*** Block opens ***

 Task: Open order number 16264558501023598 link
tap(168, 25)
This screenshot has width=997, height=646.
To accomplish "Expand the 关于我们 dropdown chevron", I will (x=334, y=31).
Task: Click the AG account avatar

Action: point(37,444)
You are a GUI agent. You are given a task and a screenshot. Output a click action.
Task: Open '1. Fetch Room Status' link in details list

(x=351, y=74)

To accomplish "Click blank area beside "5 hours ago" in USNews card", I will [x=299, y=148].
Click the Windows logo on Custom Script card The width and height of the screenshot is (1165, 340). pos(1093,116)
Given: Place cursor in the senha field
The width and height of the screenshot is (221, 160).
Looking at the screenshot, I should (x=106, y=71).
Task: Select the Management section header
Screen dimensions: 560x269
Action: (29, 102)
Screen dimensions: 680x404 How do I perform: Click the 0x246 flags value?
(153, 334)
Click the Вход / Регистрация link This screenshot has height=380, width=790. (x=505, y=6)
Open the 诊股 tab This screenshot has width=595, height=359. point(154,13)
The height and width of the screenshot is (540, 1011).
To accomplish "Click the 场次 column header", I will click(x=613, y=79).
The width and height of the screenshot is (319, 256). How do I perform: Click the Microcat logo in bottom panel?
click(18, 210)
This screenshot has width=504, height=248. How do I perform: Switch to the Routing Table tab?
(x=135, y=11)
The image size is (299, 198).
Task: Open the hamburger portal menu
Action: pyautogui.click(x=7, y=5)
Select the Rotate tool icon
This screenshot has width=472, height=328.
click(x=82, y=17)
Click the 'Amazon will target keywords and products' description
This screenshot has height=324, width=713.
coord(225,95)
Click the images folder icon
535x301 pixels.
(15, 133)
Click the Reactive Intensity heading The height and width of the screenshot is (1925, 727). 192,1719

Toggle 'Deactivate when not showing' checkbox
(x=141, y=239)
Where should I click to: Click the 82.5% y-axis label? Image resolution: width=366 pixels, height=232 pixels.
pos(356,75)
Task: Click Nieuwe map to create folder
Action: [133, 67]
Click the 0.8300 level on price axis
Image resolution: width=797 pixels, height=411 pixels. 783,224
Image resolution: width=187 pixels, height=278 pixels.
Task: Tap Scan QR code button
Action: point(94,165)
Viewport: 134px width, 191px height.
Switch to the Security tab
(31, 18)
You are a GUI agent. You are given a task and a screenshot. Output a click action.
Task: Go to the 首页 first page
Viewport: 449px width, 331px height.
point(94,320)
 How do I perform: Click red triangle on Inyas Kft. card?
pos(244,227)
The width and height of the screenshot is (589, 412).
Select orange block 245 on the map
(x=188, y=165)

*** Block closes ***

PROBLEM TO WORK ON:
Scan the material above for the string "icon", returning each line that contains it.

EXPECTED ANSWER:
Select the Rotate tool icon
Click the images folder icon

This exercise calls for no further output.